====== The input ======
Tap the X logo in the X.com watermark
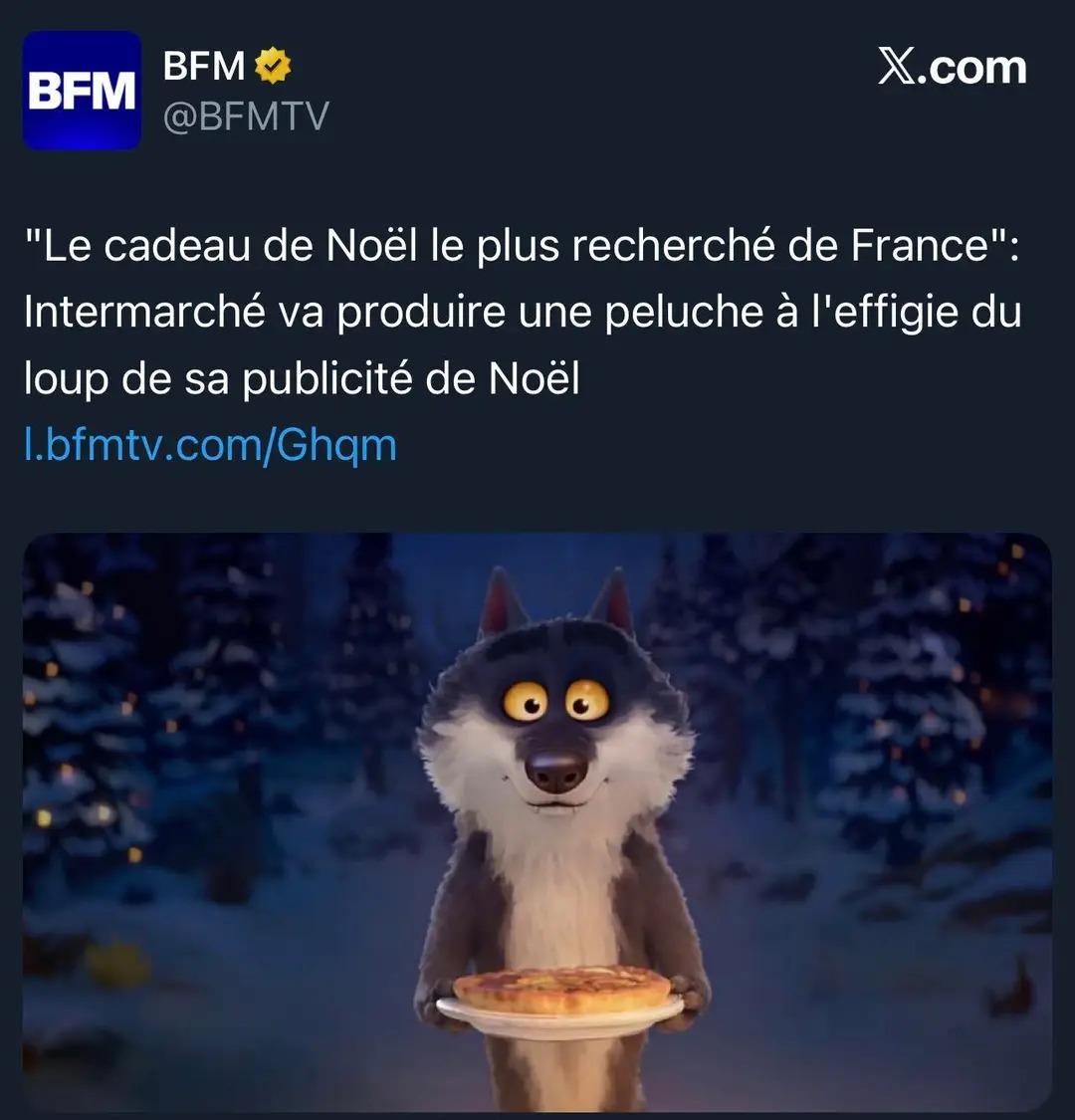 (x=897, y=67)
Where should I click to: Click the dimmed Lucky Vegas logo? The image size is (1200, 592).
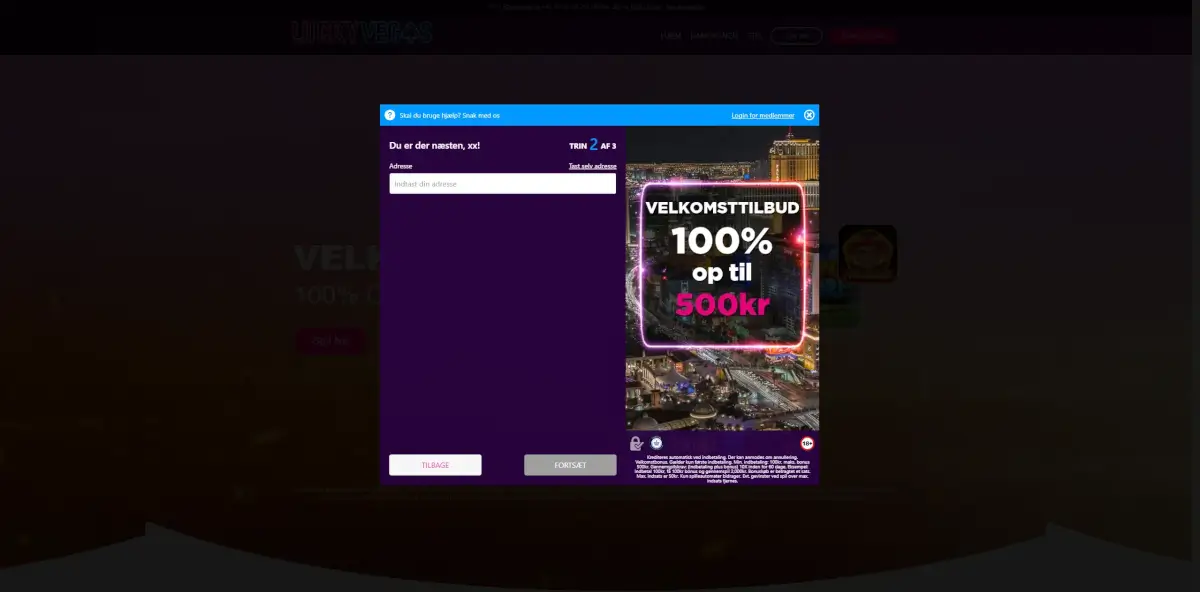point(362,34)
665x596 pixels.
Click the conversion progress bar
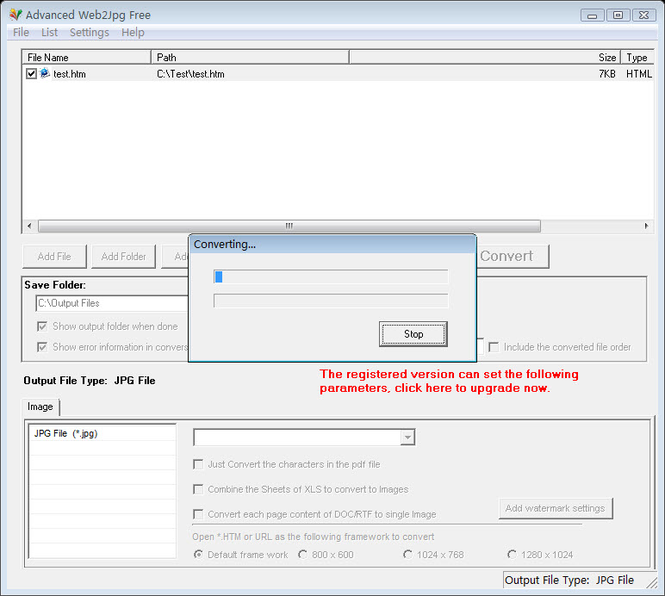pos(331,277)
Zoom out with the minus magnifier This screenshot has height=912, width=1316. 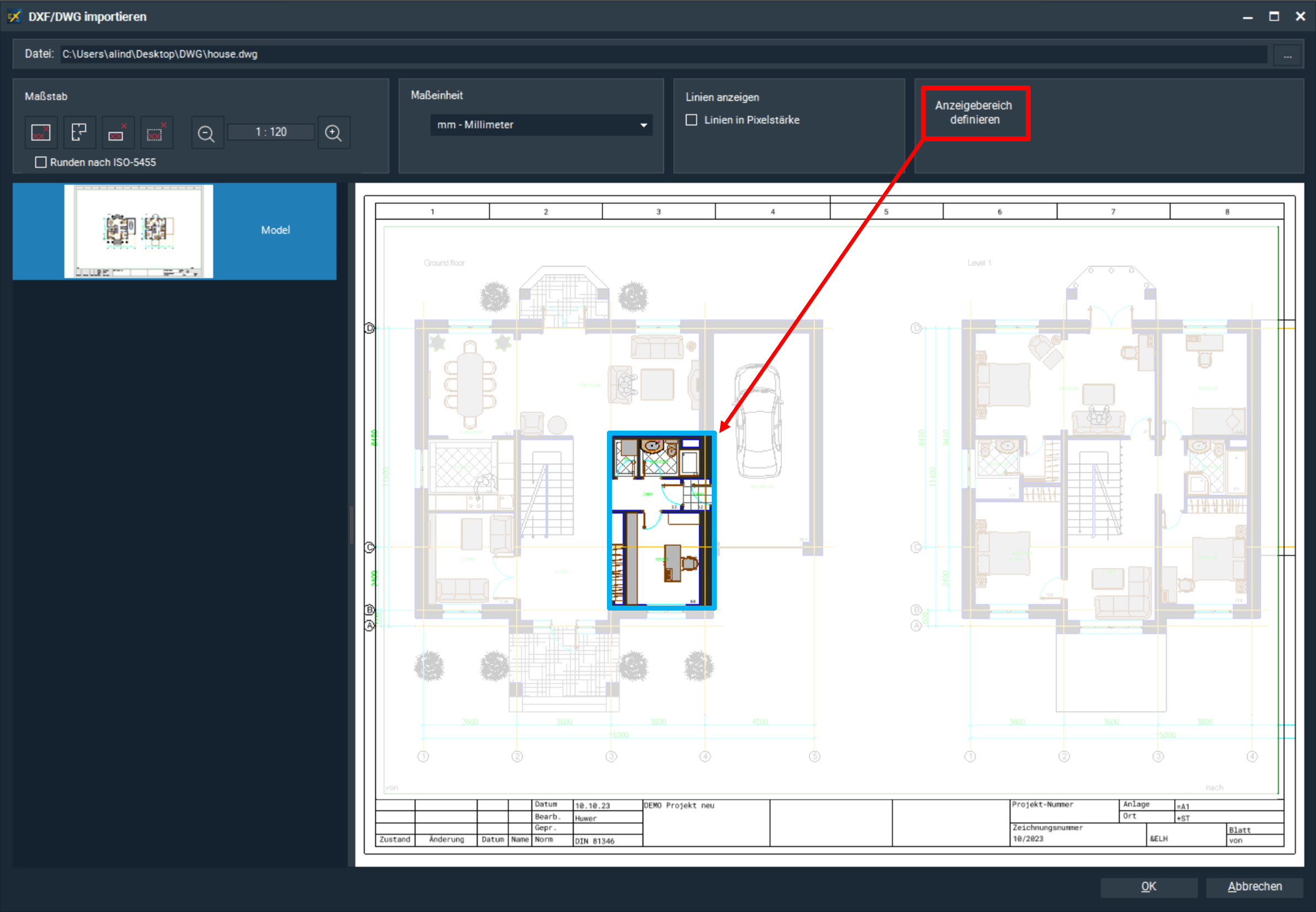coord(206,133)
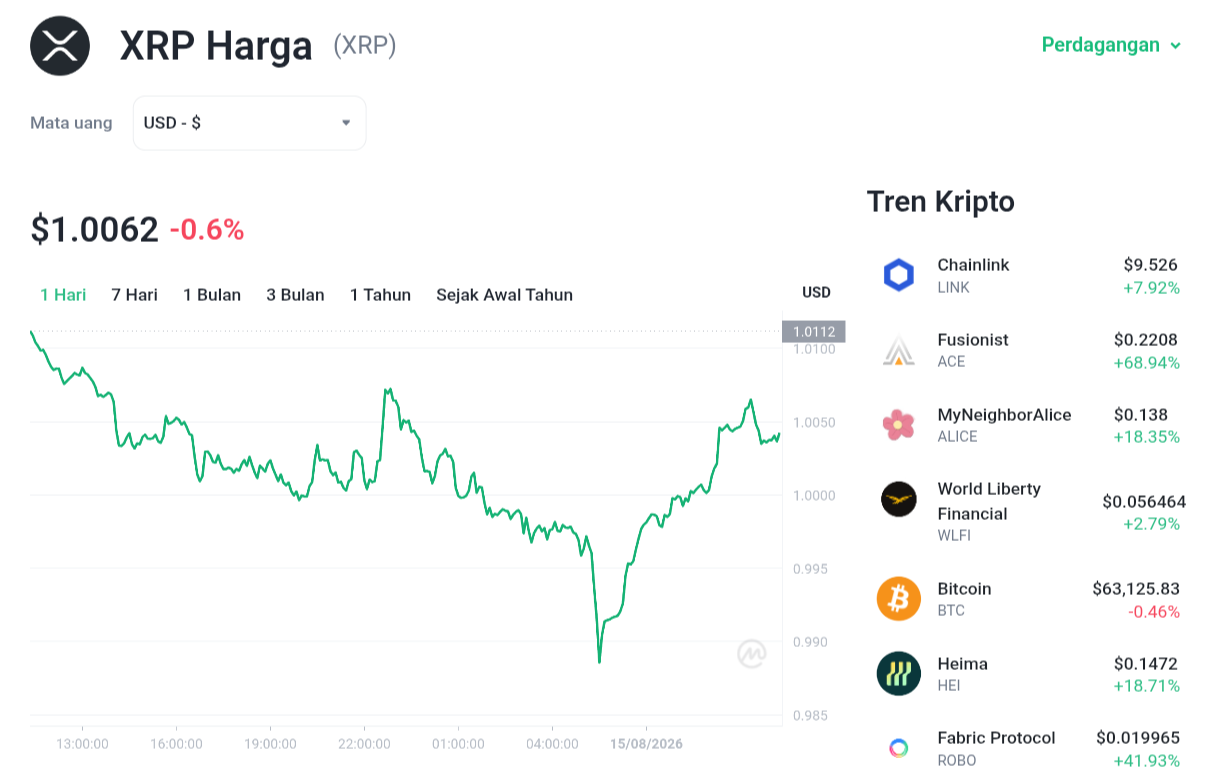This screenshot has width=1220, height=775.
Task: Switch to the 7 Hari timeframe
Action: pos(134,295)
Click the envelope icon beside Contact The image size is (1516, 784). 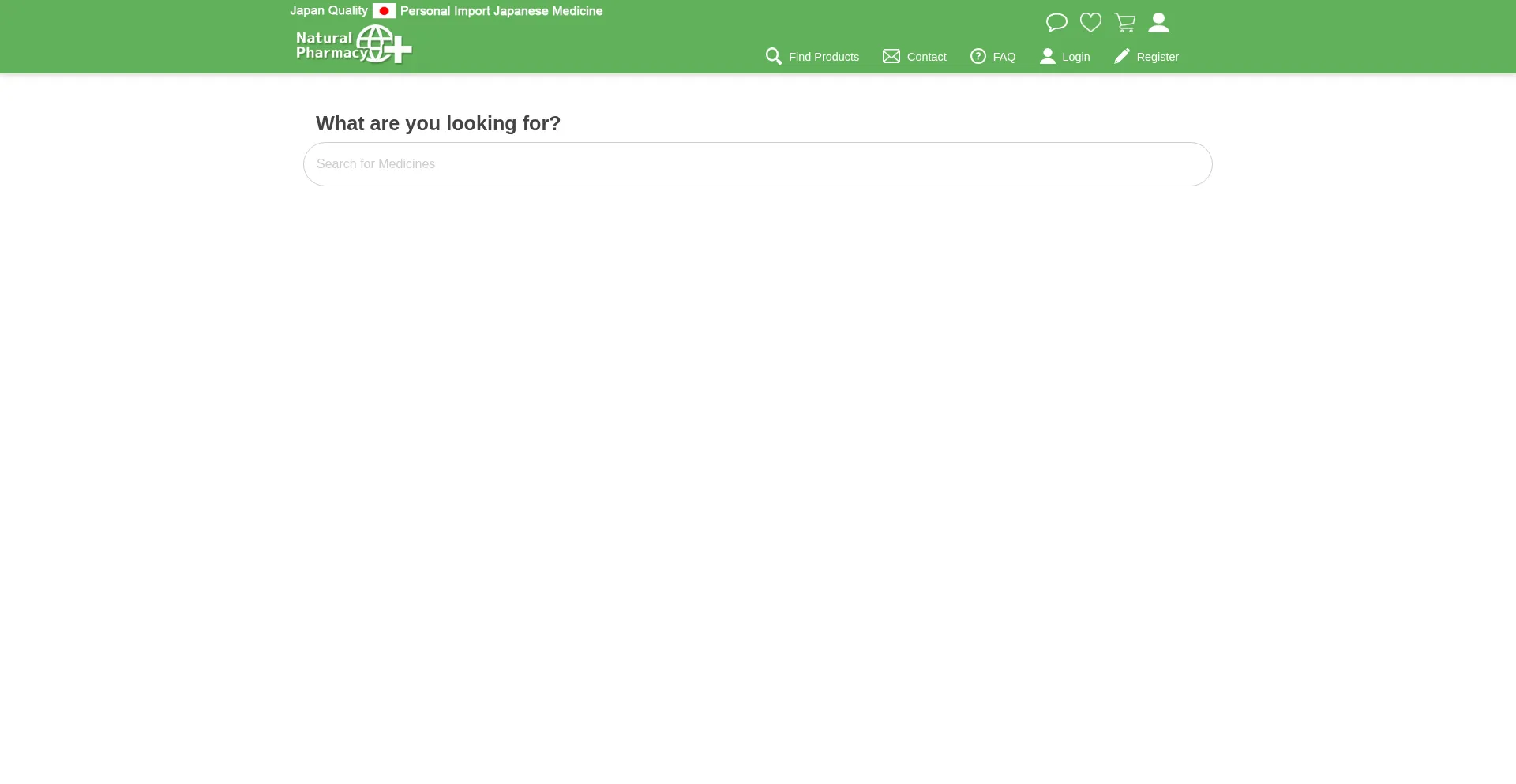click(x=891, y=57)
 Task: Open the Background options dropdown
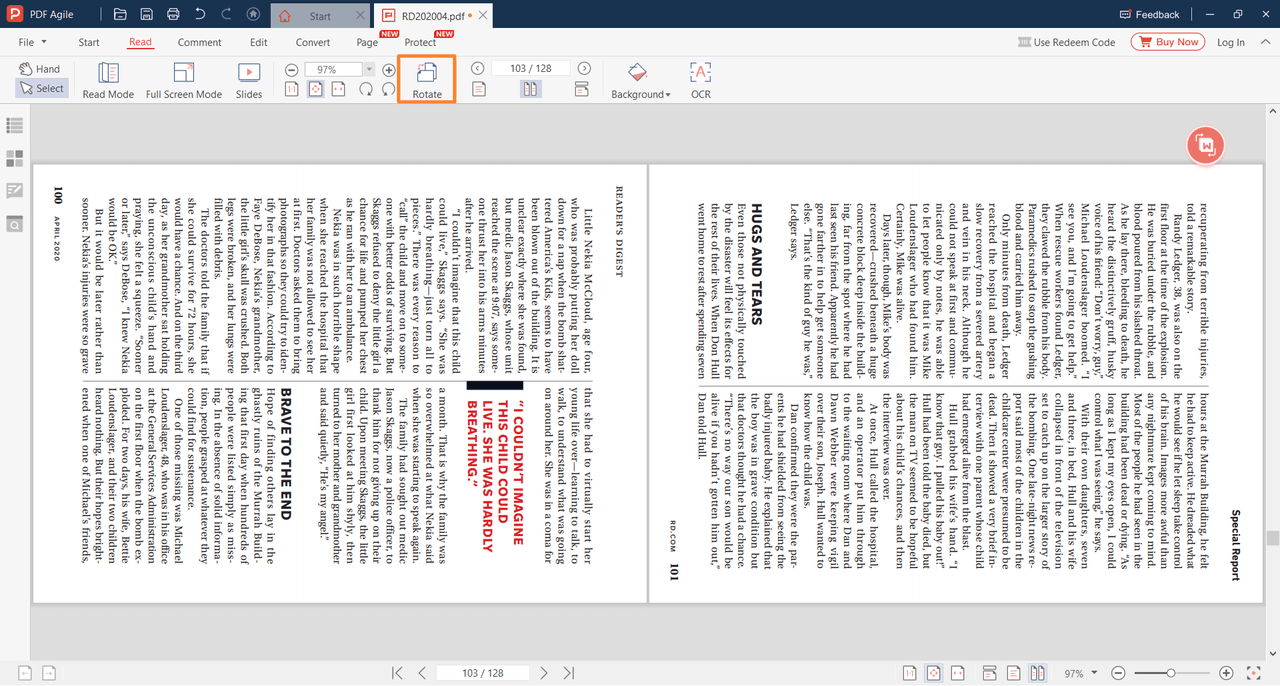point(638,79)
======
Given instruction
Pull out each line of the rows above that contains the string "logo". Treat uppercase and lowercase letters as distinct.

Full answer
Tap the X logo in the X.com watermark
Where should I click to: Click the dimmed Lucky Vegas logo? The image size is (1200, 592).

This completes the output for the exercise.